Kurze Übung 1 =>
Gib nur die Datensätze wieder, beginnend mit der Zeile, die „You are a computer-use agent. Screen“ enthält, und endend mit der Zeile, die „pos(978,526)“ enthält, samt den Anweisungen. Multipliziere dabei jede Koordinate in den Antworten mit 0,95, runde auf ganze Zahlen (halbe aufrunden) und lass die Bilder weg.

Vorliegender Text =>
'''
Oliver Lühr vom Beratungsunternehmen Prognos hat die Kosten infolge von Extremwetter für das aktuelle Forschungsprojekt berechnet. Zwar kann Lühr nur die Kosten summieren, die irgendjemand veröffentlicht hat – zum Beispiel Versicherungsschäden oder Ernte-Verluste in der Landwirtschaft. Aber Lühr kommt für zwei Extremereignisse - nämlich die Sturzfluten an Ahr und Erft im Sommer 2021 sowie die Hitzewelle in Deutschland in den Jahren 2018 und 2019 - zu einem ähnlichen Ergebnis: Beide haben Kosten von rund 35 bis 40 Milliarden Euro verursacht.

"Als Vergleich finde ich eine Zahl ganz interessant: den Strukturwandel, den wir uns in Deutschland im Sinne des Ausstiegs aus der Braunkohle – in Anführungszeichen – leisten", sagt Oliver Lühr. Denn dieser Strukturwandel verursacht ähnlich hohe Kosten - allerdings nur ein einziges Mal. Währenddessen kommen zu den beiden von Lühr berechneten Einzel-Ereignissen noch viele weitere Folgen hinzu, die zu Buche schlagen: Unterm Strich stehen für die Jahre 2000 bis 2021 rund 145 Milliarden Euro an Klimaschäden, für die Zahlen veröffentlicht wurden.
'''
Kurze Übung 2 =>
Welche Kosten haben laut dem Text über Klimaschäden die Sturzfluten an Ahr und Erft und die Hitzewelle 2018 und 2019 jeweils verursacht?

Datensätze zur Übung =>
'''
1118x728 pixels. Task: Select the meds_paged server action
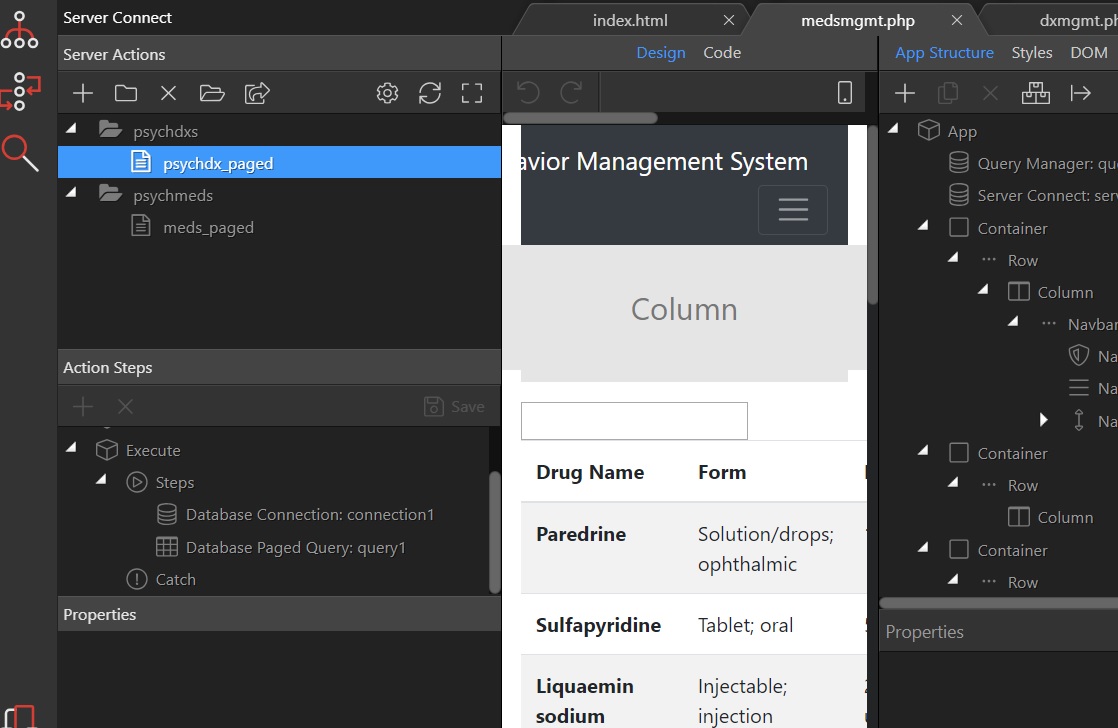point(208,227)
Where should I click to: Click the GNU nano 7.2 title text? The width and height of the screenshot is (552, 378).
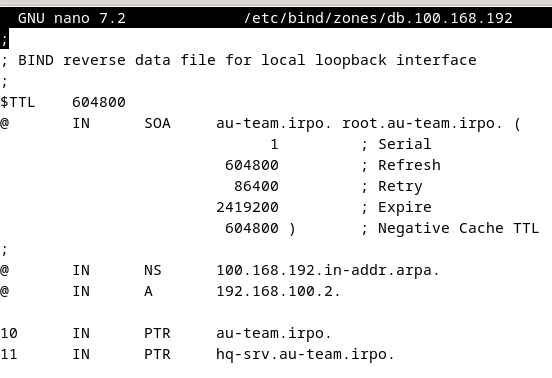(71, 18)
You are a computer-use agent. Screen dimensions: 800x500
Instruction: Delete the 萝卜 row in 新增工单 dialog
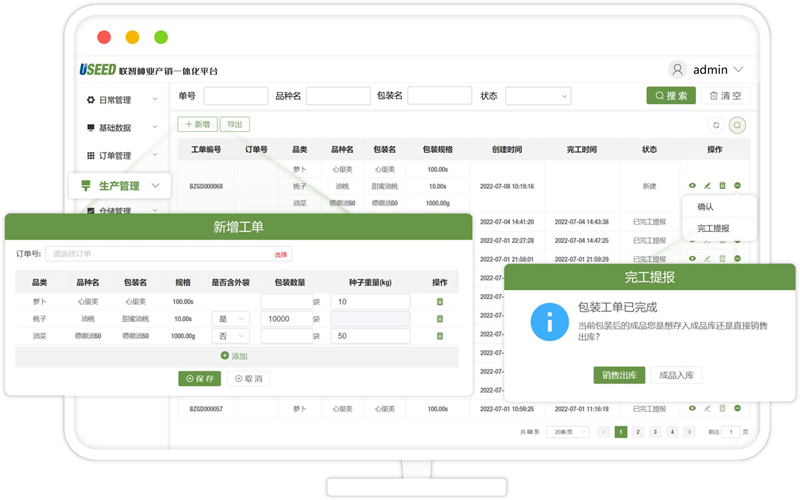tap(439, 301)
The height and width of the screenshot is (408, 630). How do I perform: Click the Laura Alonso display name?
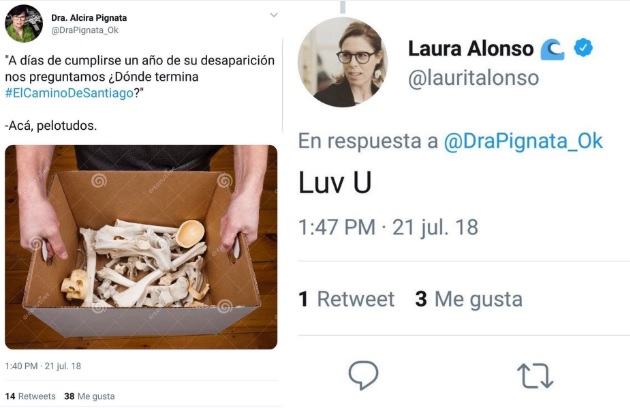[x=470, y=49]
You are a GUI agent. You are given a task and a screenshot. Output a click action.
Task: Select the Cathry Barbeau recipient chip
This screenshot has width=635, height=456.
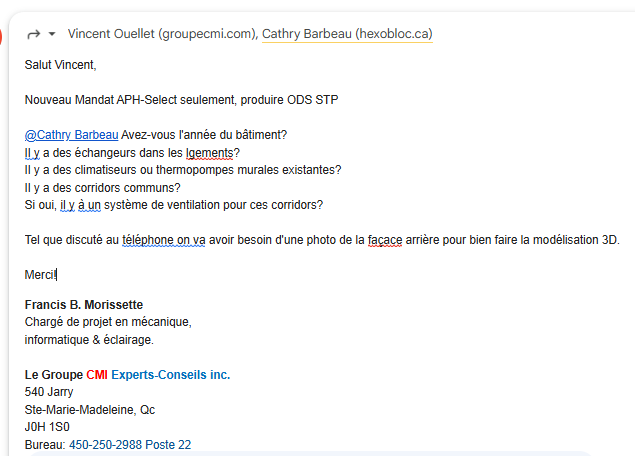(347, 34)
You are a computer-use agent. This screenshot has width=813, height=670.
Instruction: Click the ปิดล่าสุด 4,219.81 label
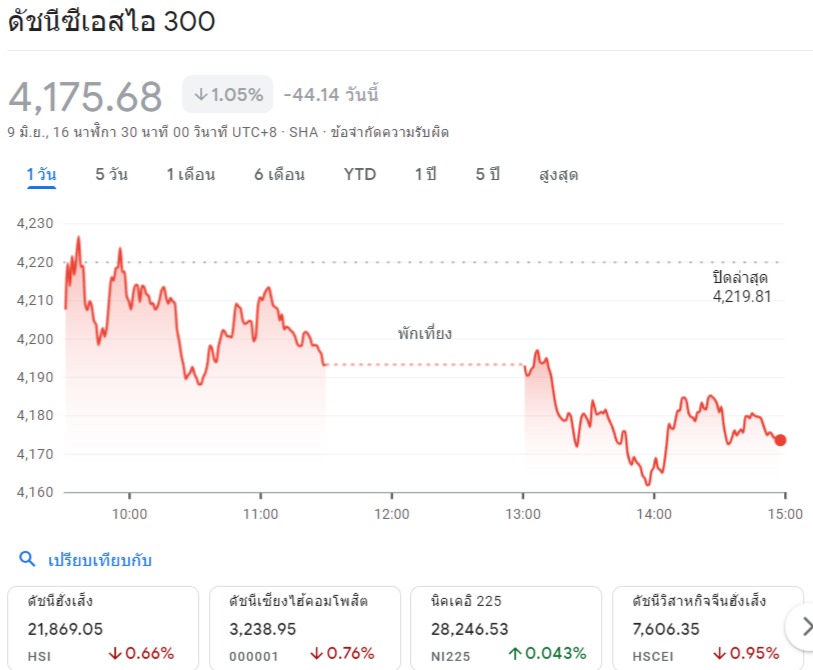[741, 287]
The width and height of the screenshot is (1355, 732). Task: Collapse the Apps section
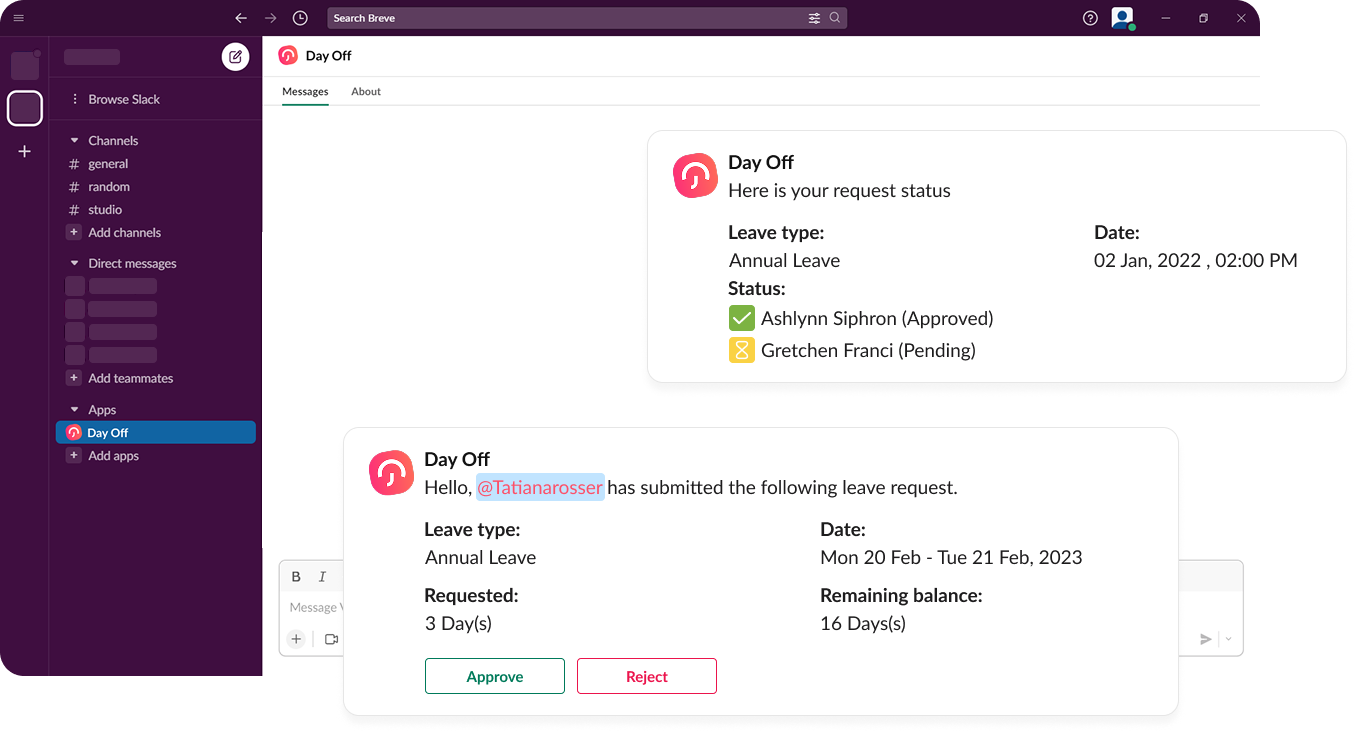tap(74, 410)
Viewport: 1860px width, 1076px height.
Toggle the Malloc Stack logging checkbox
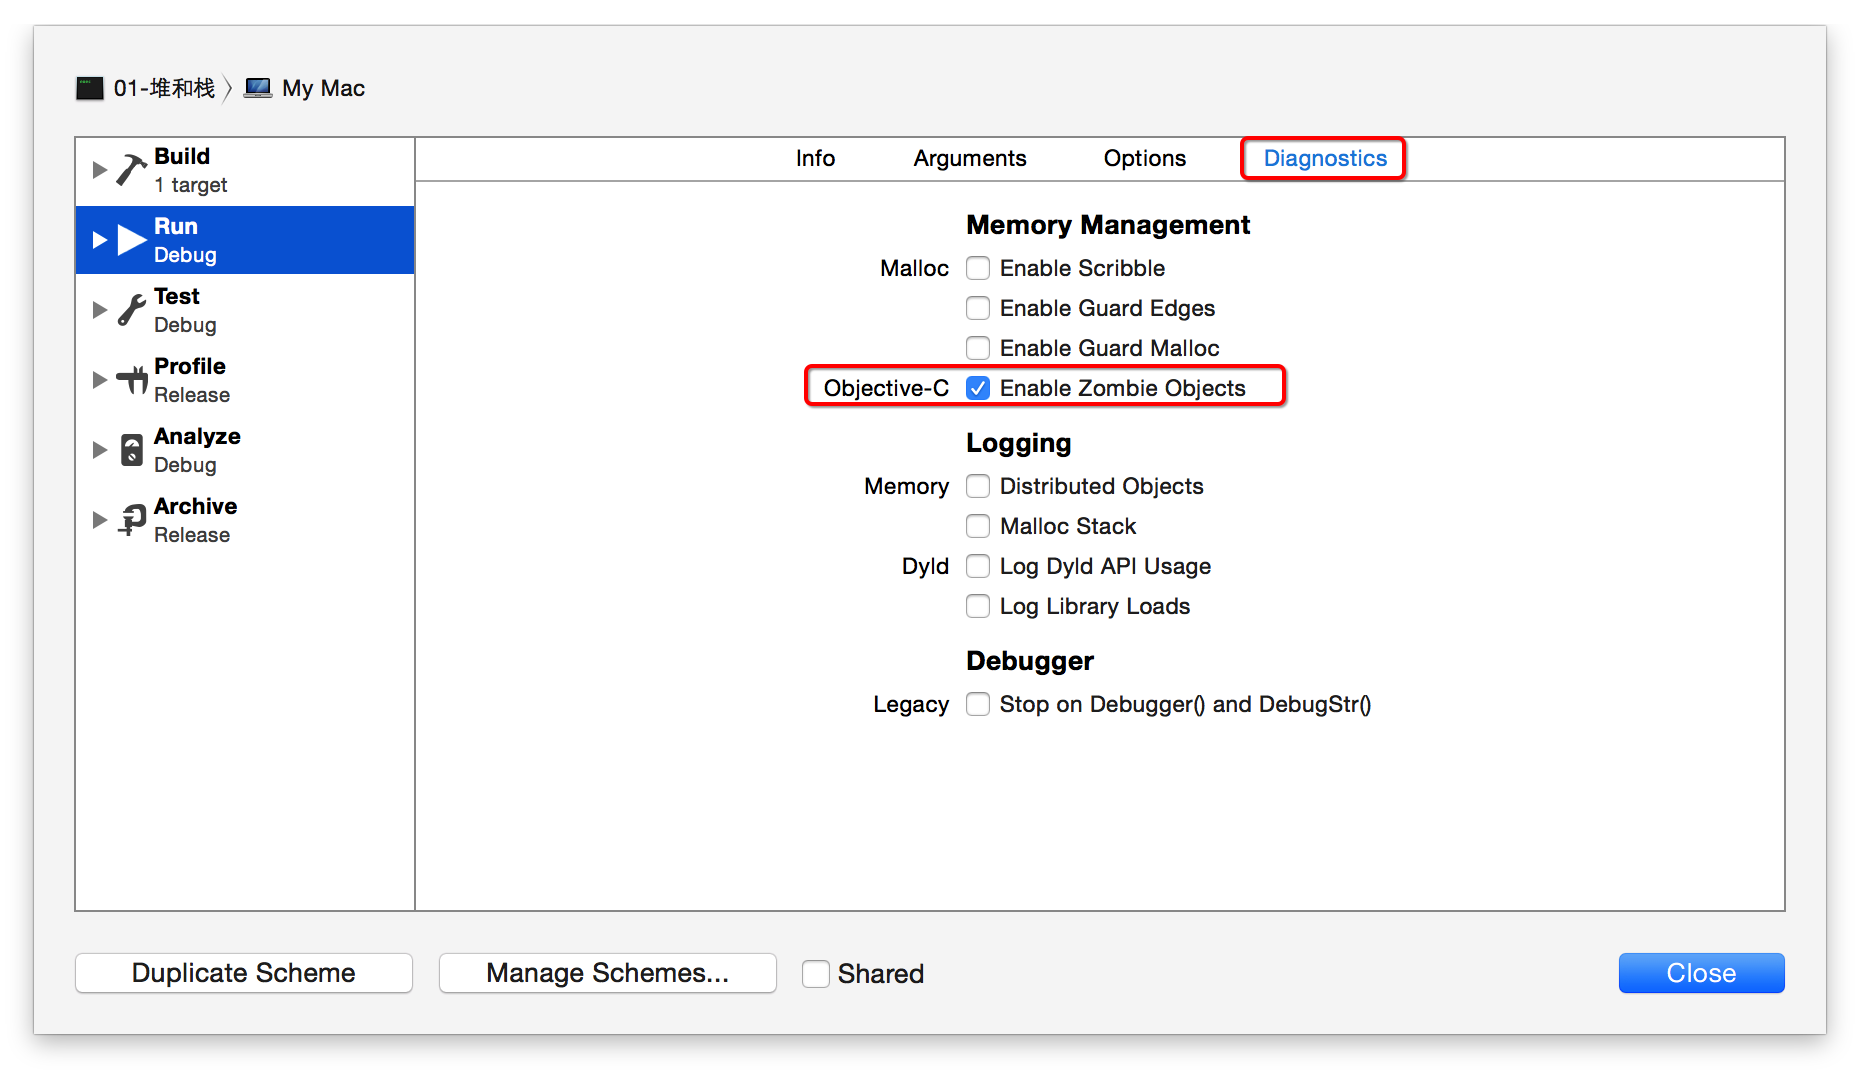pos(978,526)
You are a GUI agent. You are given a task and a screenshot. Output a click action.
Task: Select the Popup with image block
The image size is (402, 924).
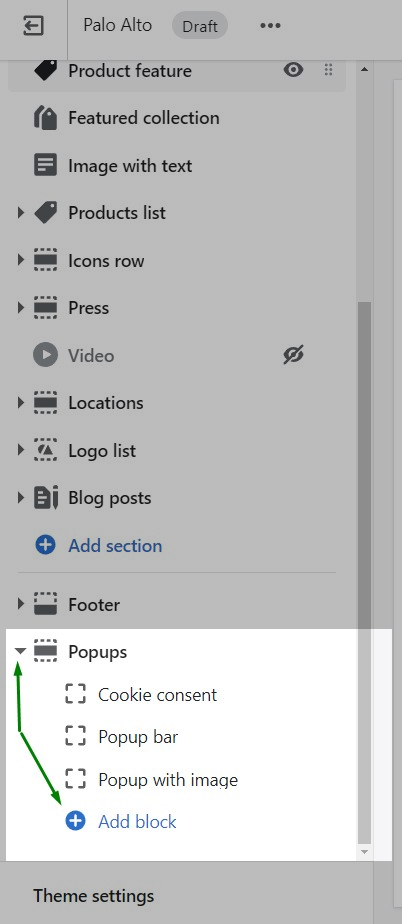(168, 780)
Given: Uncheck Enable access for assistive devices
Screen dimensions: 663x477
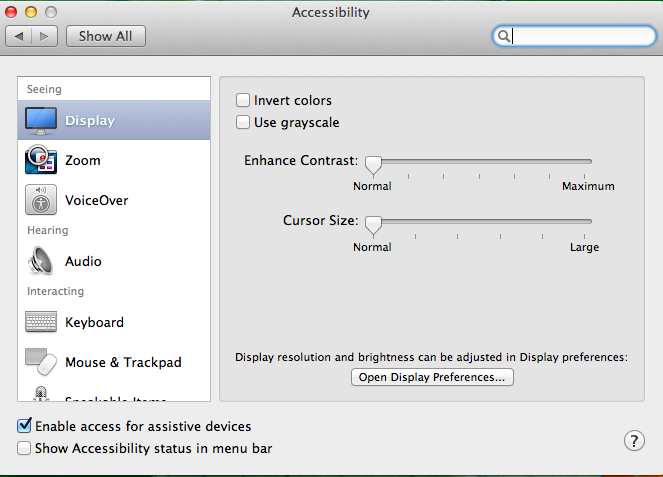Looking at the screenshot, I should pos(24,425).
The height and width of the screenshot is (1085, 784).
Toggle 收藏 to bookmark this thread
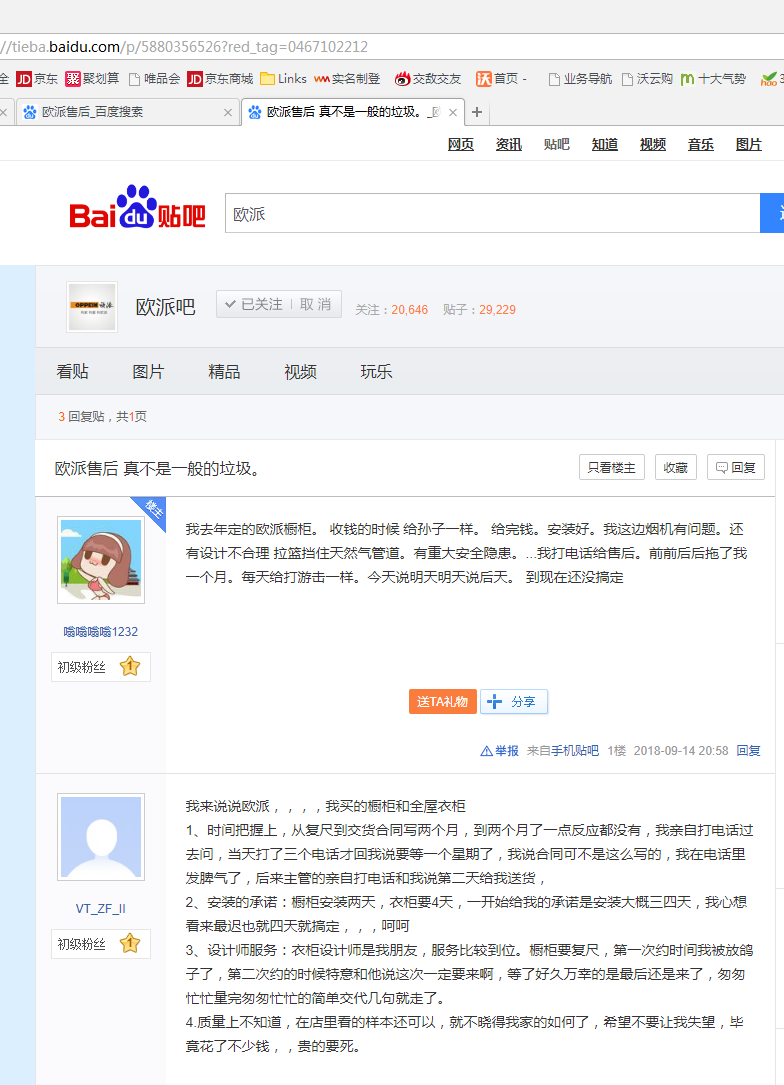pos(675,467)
'''
Ausgabe 1 =>
You are a computer-use agent. Screen dimensions: 800x500
Instruction: Delete the 萝卜 row in 新增工单 dialog
tap(417, 286)
The height and width of the screenshot is (408, 630). How do I perform: Click the Laura Alonso display name?
[x=447, y=47]
You are a GUI agent. You are given a task and a screenshot. Output a click action.
Task: Select the Cathry Barbeau recipient chip
This screenshot has width=635, height=456.
(330, 32)
You are a computer-use agent. This screenshot has width=813, height=670.
Instruction: Click the ปิดล่าสุด 4,219.81 label
[704, 273]
The width and height of the screenshot is (1355, 732). Task: Collapse the Apps section
tap(70, 390)
Viewport: 1860px width, 1076px height.
Toggle the Malloc Stack logging checkbox
pos(929,500)

Ausgabe 2 =>
Jeweils rund 35 bis 40 Milliarden Euro.